A morning talk show in the Denver area was conducting an interview about a Dogo Argentino dog, named Max, who was dramatically rescued from an icy pond by a firefighter in the snowy backcountry near Denver. The rescue was broadcast live by helicopter live on local television. The heroic firefighter saved the dog by walking on a precarious section of ice to where the dog was swimming to stay afloat. Read more about the Dogo Argentino on Wikipedia.
The next day Max appeared on a morning TV show with its owner, Michael Robinson, along with the firefighter who did the rescue. During the interview, the dog was being held by its owner by the collar (not on a leash) several feet from the newscaster, who appeared to be kneeling in front of the dog. She was sweet-talking, dotting, and petting the dog’s head. This carried on for about 20 seconds, and then she moved her face closer to the face of the dog for the purpose of wishing the dog “Happy Valentine’s Day”!
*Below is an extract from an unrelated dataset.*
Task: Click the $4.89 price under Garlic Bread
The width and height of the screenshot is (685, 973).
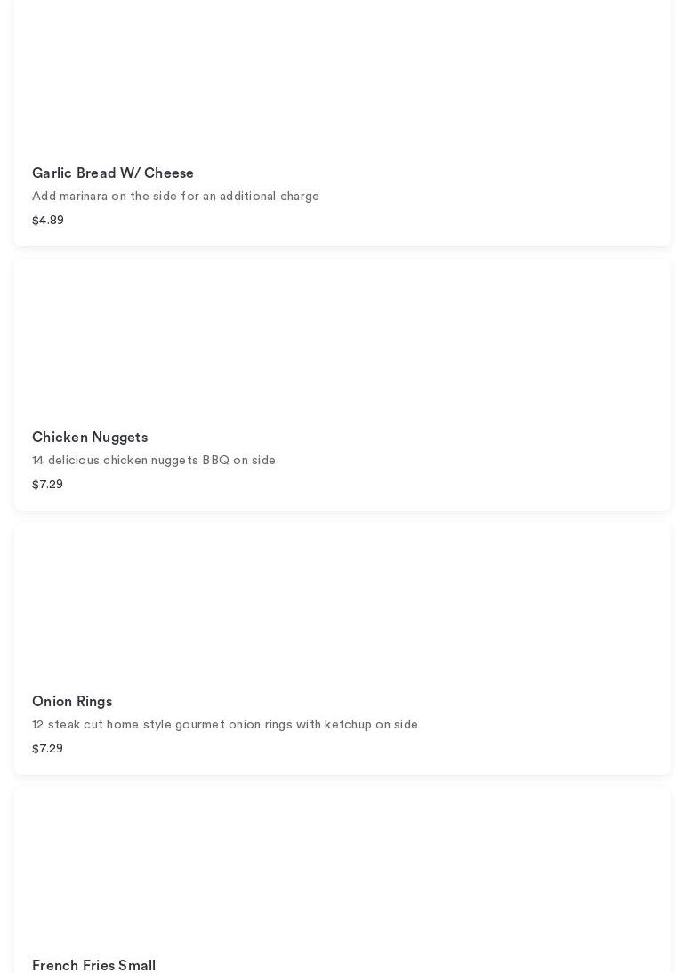Action: (x=48, y=221)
When this happened, the dog snarled, and then quickly thrust it head slightly forward and inflicted a single bite to the Dyer’s face. Immediately after inflicting the bite, the dog was pulled back by its owner and it appeared frightened. Dyer, a well-known animal advocate, received 70 stitches and will require further reconstructive lip surgery. The photograph to the left shows the bite mark in the center of Dyer’s upper lip.
Visit YouTube where several videos of the attack may be posted.
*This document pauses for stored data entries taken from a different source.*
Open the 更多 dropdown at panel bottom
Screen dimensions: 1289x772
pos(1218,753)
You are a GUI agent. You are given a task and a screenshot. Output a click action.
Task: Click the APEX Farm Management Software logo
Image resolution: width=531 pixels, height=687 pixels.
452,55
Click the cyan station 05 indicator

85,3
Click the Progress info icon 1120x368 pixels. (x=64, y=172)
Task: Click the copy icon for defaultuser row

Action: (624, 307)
Michael Robinson is now facing criminal misdemeanor charges. According to county law, Max caused bodily injury to Dyer because he was “off the premises of the owner but yet under control the owner”. This seems to be a rather strange law, to say the least!
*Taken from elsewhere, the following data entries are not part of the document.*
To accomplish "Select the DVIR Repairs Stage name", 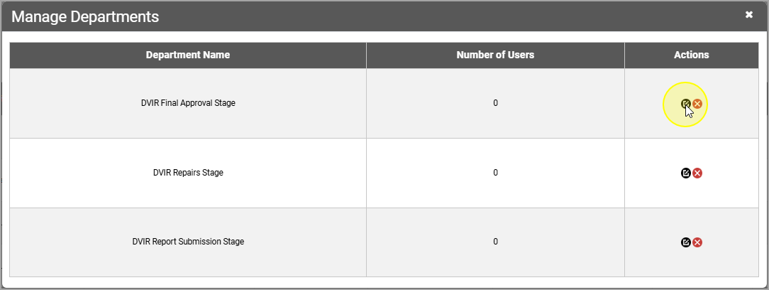I will [188, 173].
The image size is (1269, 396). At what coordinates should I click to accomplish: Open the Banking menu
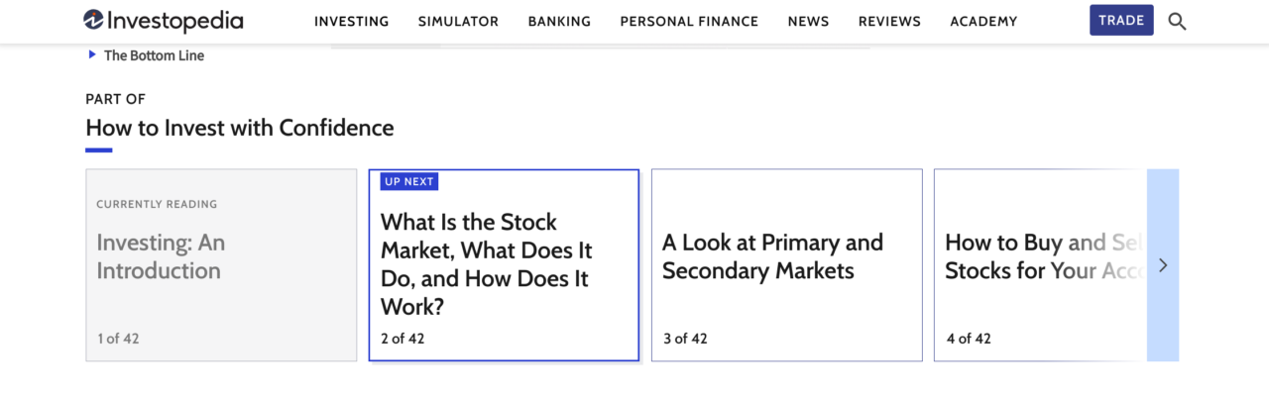click(x=559, y=21)
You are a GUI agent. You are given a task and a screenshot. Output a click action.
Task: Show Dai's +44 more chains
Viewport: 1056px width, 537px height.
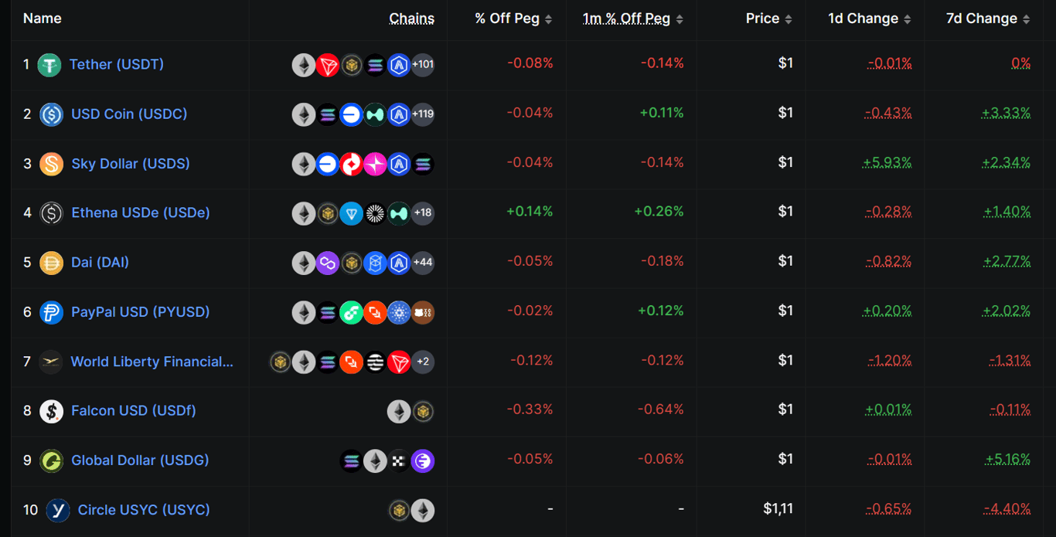point(422,263)
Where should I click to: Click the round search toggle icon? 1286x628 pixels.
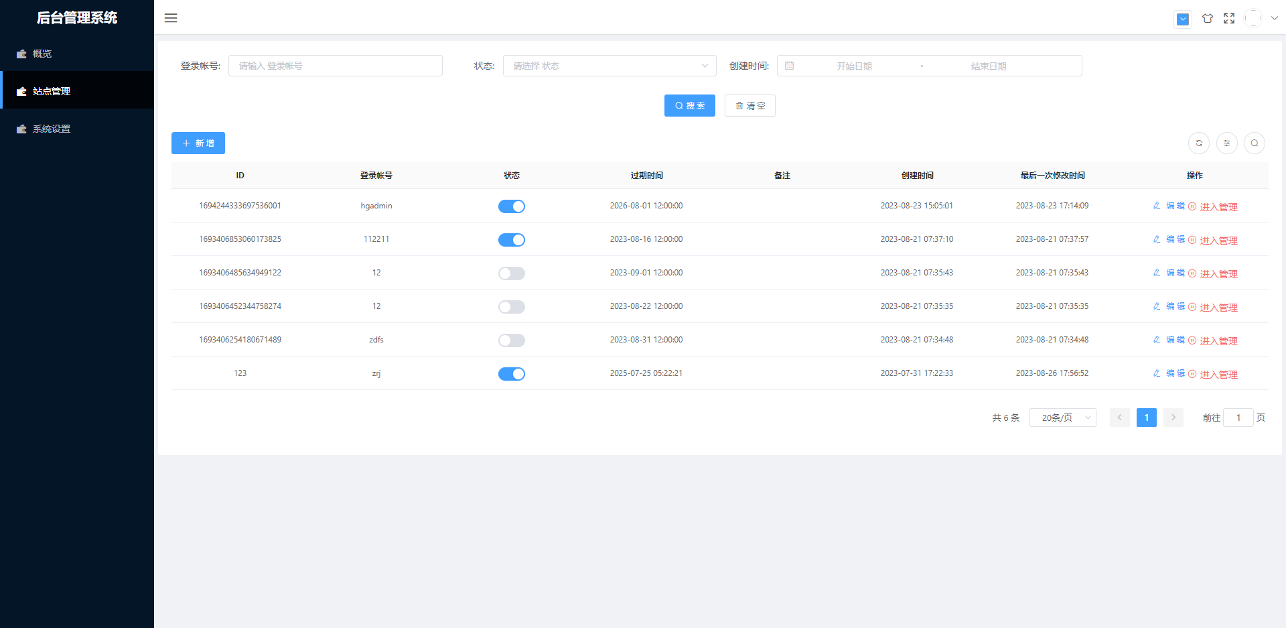pos(1254,143)
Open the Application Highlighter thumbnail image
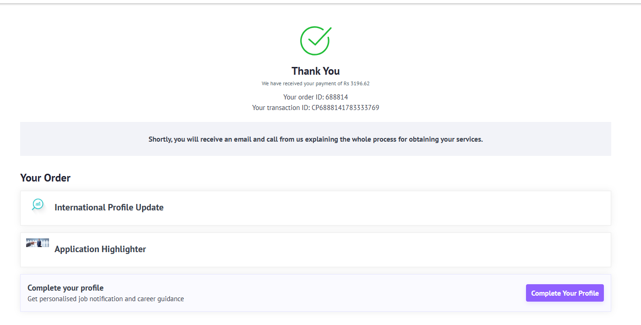The image size is (641, 325). (x=38, y=243)
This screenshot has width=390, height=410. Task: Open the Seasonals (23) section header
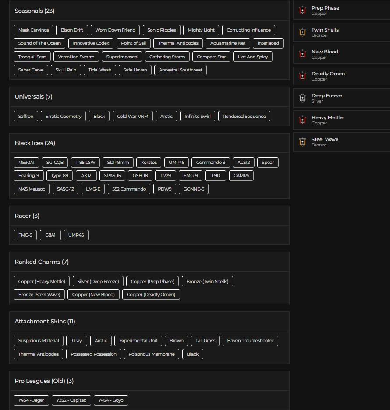(x=35, y=11)
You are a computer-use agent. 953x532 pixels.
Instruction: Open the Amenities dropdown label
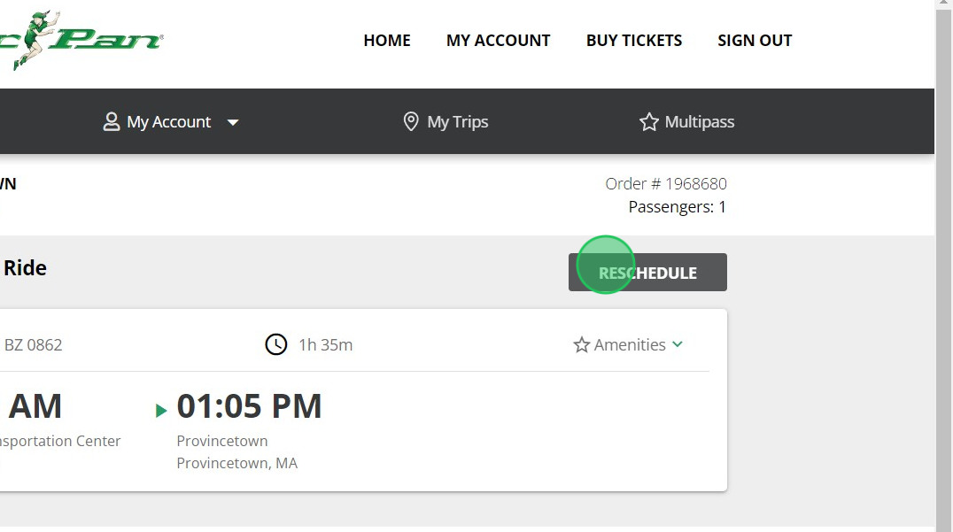[630, 344]
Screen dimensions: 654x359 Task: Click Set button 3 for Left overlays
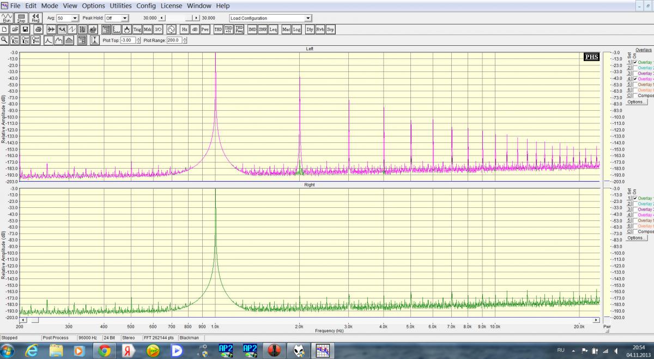click(x=629, y=74)
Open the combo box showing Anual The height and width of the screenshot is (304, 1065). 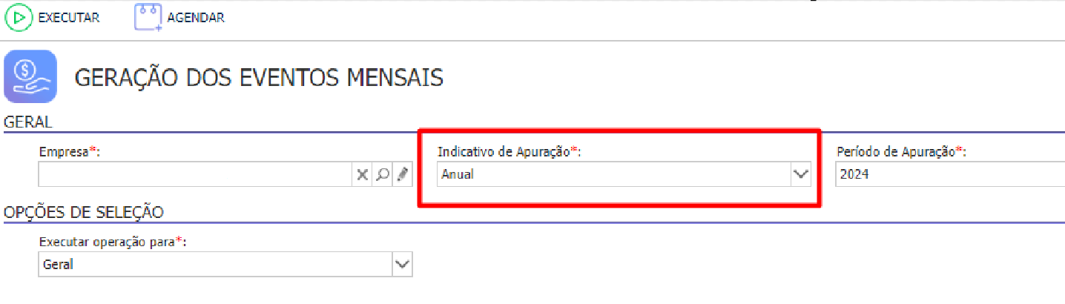coord(624,175)
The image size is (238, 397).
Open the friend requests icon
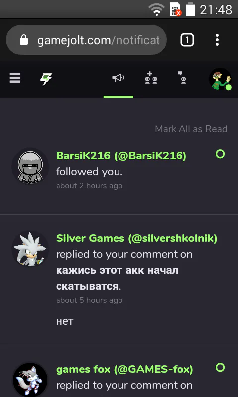pos(151,78)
This is the situation where the dog may not have been expecting this kind of action from Dyer. Although it probably appeared to many that Max was fine. However, he probably was not. For example, if one looks closely at the video, about 5 seconds before Dyer moved her face closer to Max, he subtly turns his head in avoidance. In a sense, Max was cornered but tolerant of the newscaster’s interaction. However, the dog’s attitude quickly changed the moment Dyer brought her face close to the face of the dog.Sudden movements by a person to a dog, particularly bringing one’s face close to the face of the dog, may not be expected by a dog. When this happens some dogs will react with a single defensive bite. Fear-based reactions like this happen to restore a dog’s “comfort zone”, or more technically speaking its behavioral equilibrium. Generally, dogs like predictability in their lives, and based on past experiences, they use their cognition to anticipate events. If what happens is discrepant from what it expects, then under certain circumstances and for some dogs, an aggressive reaction will occur to restore conditions back to what the dog expected, or what it can cognitively tolerate.
Did the newscaster provoke this Dogo Argentino dog bite?
Whether this action by the news anchor constituted “provocation” cannot be said with certainty. For example, it is not known if the dog had prior aggressive tendencies, or if the dog had previously acted like this when confronted with a stranger’s face at close range. Most dogs can tolerate this kind of action. For example, many people kiss their dogs or talk to their dog face-to-face without problems. If it is smart for a person to do this to a relatively unfamiliar dog in these kinds of circumstances, particularly if the dog is large like a Dogo Argentino, probably was not very smart.